CVE-2022-21490: 
MySQL Cluster vulnerability analysis and mitigation

CVE-2022-21490 is a vulnerability affecting Oracle MySQL Cluster Data Node that was disclosed in April 2022. The vulnerability allows remote attackers to execute arbitrary code on affected installations of Oracle MySQL Cluster. Authentication is not required to exploit this vulnerability. The issue exists within the processing of Data Node jobs and results from improper validation of user-supplied data, which can lead to a write past the end of an array (ZDI Advisory).

The vulnerability has a CVSS v3.1 base score of 6.3 (Medium) with the following vector: AV:A/AC:H/PR:H/UI:R/S:U/C:H/I:H/A:H. The specific flaw exists within the processing of Data Node jobs and stems from lack of proper validation of user-supplied data.

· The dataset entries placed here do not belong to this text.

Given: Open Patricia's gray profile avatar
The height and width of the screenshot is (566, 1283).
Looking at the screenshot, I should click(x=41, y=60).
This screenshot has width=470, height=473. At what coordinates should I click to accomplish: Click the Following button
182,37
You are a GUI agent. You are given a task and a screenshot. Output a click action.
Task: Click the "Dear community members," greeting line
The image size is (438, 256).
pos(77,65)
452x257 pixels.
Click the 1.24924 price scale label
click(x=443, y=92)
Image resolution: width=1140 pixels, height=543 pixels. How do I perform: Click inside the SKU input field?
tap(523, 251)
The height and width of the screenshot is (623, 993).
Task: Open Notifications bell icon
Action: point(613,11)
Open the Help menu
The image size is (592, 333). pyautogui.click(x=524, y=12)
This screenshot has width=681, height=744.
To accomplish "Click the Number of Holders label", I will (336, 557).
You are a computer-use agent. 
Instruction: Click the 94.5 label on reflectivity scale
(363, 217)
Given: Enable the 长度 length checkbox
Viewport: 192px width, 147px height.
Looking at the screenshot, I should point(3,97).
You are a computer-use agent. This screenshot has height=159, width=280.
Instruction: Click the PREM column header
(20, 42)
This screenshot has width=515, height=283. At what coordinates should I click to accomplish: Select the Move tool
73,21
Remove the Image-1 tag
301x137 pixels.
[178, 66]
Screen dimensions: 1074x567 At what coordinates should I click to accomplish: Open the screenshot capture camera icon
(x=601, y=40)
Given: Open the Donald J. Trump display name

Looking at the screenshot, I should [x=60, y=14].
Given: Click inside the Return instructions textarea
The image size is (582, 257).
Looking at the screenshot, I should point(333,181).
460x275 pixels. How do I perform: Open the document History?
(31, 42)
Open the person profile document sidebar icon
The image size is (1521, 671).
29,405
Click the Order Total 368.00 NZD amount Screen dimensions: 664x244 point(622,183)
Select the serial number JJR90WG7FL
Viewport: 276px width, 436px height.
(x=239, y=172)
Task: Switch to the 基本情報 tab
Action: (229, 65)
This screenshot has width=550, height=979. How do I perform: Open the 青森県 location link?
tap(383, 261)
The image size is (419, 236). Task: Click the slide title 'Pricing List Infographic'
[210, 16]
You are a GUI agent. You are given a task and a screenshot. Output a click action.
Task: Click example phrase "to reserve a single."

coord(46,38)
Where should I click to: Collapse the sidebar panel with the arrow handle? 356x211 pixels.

This can result in a write past the end of an array, potentially allowing attackers to execute code in the context of the service account (ZDI Advisory, NetApp Advisory).

Successful exploitation of this vulnerability could allow attackers to execute arbitrary code in the context of the service account. The vulnerability affects the confidentiality, integrity, and availability of the system with high severity ratings for each aspect (ZDI Advisory).

Oracle has released security patches to address this vulnerability as part of the April 2022 Critical Patch Update. Users are strongly recommended to apply these security patches as soon as possible (Oracle CPU).